Ketiga, pertanyaan yang diajukan yaitu di mana (where)
yang akan kita teliti. Pertanyaan ini merupakan aspek spasial atau
keruangan yang menjadi ciri dari disiplin ilmu sejarah. Spasial dapat
berupa tempat atau geografis yang akan diteliti. Apakah kita akan
meneliti kota atau desa, atau wilayah yang bersifat administratif
seperti desa, kecamatan, kabupaten, provinsi, dan negara. Kalau kita
meneliti geografis desa, maka harus jelas batasan geografis desa yang
kita teliti.
Keempat, yang diajukan adalah kapan (when).
Maksud dari pertanyaan ini adalah menyangkut aspek batasan waktu atau
periodisasi yang akan dijadikan objek penelitiannya. Salah satu ciri
penting dari ilmu sejarah adalah adanya konteks waktu. Misalnya
perubahan sosial desa 1950-1955. Penetapan angka tahun ini harus
memiliki pertimbangan-pertimbangan yang bersifat akademis, misalnya
karena pada tahun tersebut merupakan awal dari perubahan sampai dengan
tahun menurunnya perubahan-perubahan penting. Perubahan tersebut bisa
dalam konteks sosial, ekonomi, politik, dan konteks lainnya. Kelima, pertanyaan berikutnya yaitu mengapa (why).
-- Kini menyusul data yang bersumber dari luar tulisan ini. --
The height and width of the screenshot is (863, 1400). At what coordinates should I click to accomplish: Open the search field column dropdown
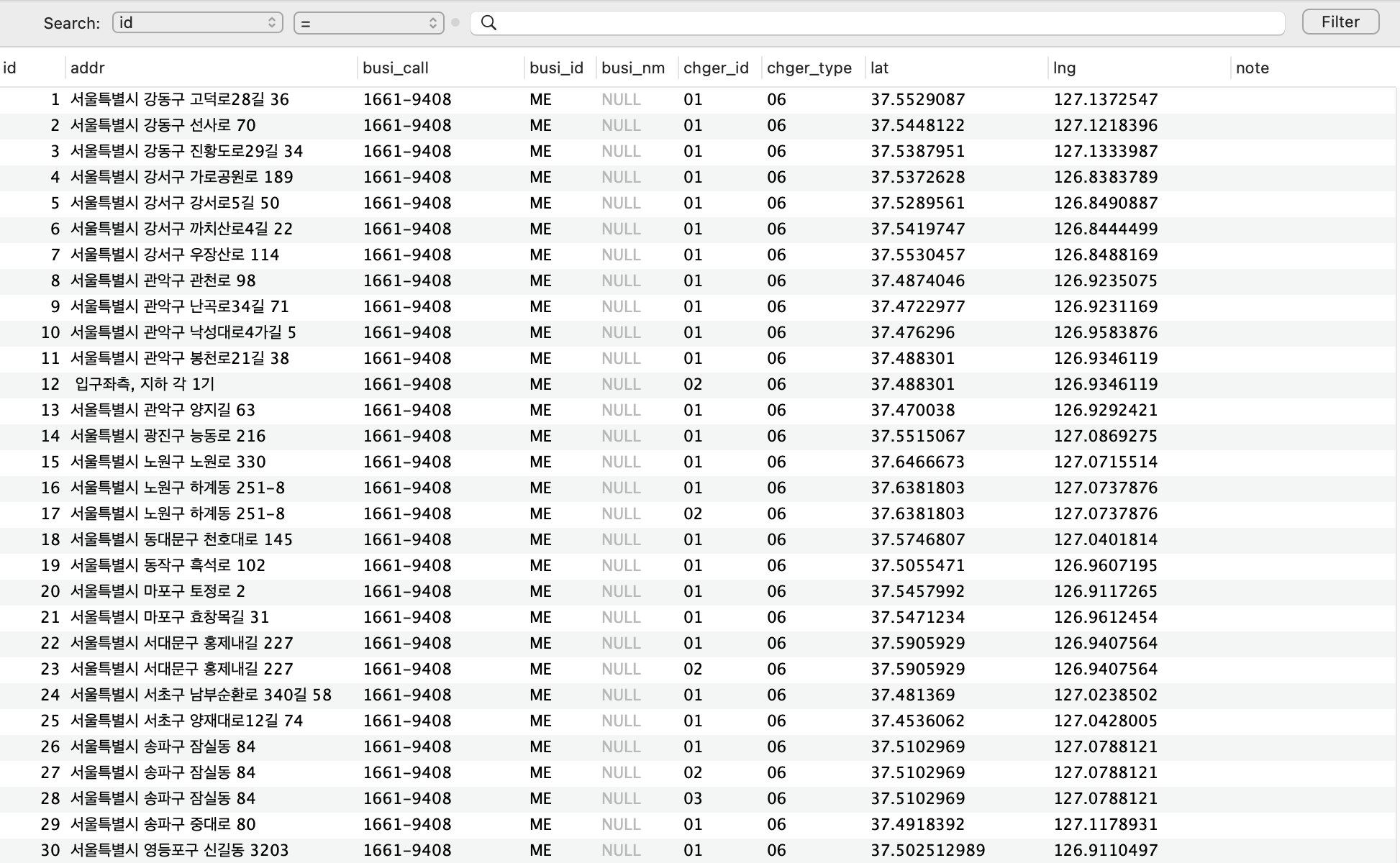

Pertanyaan ini lebih bersifat analitis dan mendalam. Dengan contoh tema
penulisan tentang perubahan sosial desa 1950-1955, pertanyaan mengapa
dapat menyangkut mengapa pada tahun tersebut terjadi perubahan sosial?
Perubahan sosial ini bisa dilihat dari berbagai ciri, misalkan status
pekerjaan, pemilikan tanah, pendidikan, dan lain-lain. Perubahan pada
status pekerjaan misalnya perubahan dari petani menjadi buruh bangunan,
menjadi buruh perkebunan, menjadi buruh pabrik, dan perubahan ke arah
pekerjaan-pekerjaan lainnya.
Perubahan
pemilikan tanah bisa dilihat, misalnya adanya pemilikan lahan yang
semakin sempit atau pemindahan pemilikan dari penduduk setempat ke orang
lain atau orang di luar desanya. Perubahan sosial dalam pendidikan,
misalnya terjadi peningkatan masyarakat yang terlibat langsung dalam
pendidikan sekolah, jumlah anak yang sekolah baik di tingkat Sekolah
Dasar, Sekolah Menengah, maupun di tingkat Perguruan Tinggi semakin
meningkat.
Berbagai faktor dapat
menjadi penyebab terjadinya perubahan sosial, misalnya akibat
kebijakan-kebijakan politik pemerintah atau bisa saja merupakan akibat
terjadinya perubahan geografis atau iklim. Dari pertanyaan mengapa, dapat dicari jawaban yang lebih mendalam dengan mengajukan pertanyaan bagaimana (How) perubahan itu terjadi. Pertanyaan bagaimana ini, misalnya bagaimana hubungan
kebijakan politik pemerintah terhadap perubahan sosial di pedesaan.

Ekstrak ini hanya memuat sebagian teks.